The present randomized, controlled, blinded clinical trial compared the efficacy of high-dose short-duration (HDSD) enrofloxacin treatment with a conventional 14-day course of amoxicillin-clavulanic acid in treating uncomplicated canine urinary tract infections (UTIs). Adult dogs (n = 68) with clinical and microbiological evidence of UTI were randomly assigned to 2 study groups. Group 1 (n = 35) received enrofloxacin 18–20 mg/kg PO q24h for 3 days. Group 2 (n = 33) received amoxicillin-clavulanic acid 13.75–25 mg/kg q24h for 14 days. Urine cultures were obtained and clinical signs and adverse events recorded on day 0 and day 10 (group 1) or day 21 (group 2). Long-term clinical and microbiological cure was also determined at day 21 (group 1 only). Results found microbiologic cure rate was 77.1% and 81.2% for groups 1 and 2, respectively. Clinical cure rate was 88.6% and 87.9%, respectively. Differences between cure rates were not statistically significant, indicating that HDSD treatment with enrofloxacin is not inferior to conventional 14-day amoxicillin-clavulanic acid for uncomplicated canine UTIs. HDSD was well tolerated. HDSD enrofloxacin can be considered as an alternative treatment in uncomplicated canine UTIs. Further research on compliance and antimicrobial-resistance is needed.

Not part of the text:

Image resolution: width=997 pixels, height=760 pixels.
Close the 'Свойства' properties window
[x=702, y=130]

In humans with uncomplicated UTI, short treatment duration and decreased dosing frequency of antimicrobials have been reported to increase compliance, lower costs, decrease adverse effects, and may be as effective as conventional, longer term protocols. To date, the efficacy of a HDSD antimicrobial regimen in naturally occurring, uncomplicated UTI in dogs has not been evaluated.

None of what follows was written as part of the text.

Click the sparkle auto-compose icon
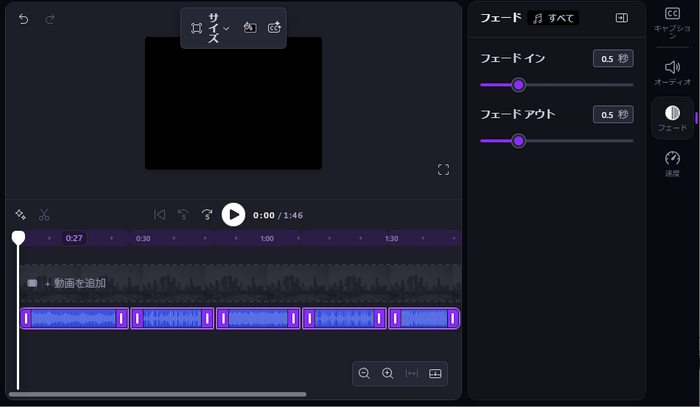Viewport: 700px width, 407px height. [x=20, y=214]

In this study, HDSD enrofloxacin treatment was not inferior to a conventional 14-day amoxicillin-clavulanic acid for uncomplicated bacterial UTI in dogs. Additional studies will be necessary for guidelines on protocols. It is possible that shortened dosing protocols will positively impact compliance; however, questions remain about adverse effects and antimicrobial resistance. Antimicrobial resistance of canine uropathogens to fluoroquinolones has been reported, and it is unknown what impact this will have on selection for antimicrobial-resistant bacteria.—Gregory F. Grauer, DVM, MS, DACVIM (Small Animal)

Evaluation of the efficacy and safety of high dose short duration enrofloxacin treatment regimen for uncomplicated urinary tract infection in dogs. Westropp JL, Sykes JE, Irom S, et al. J Vet Intern Med 26:506-512, 2012.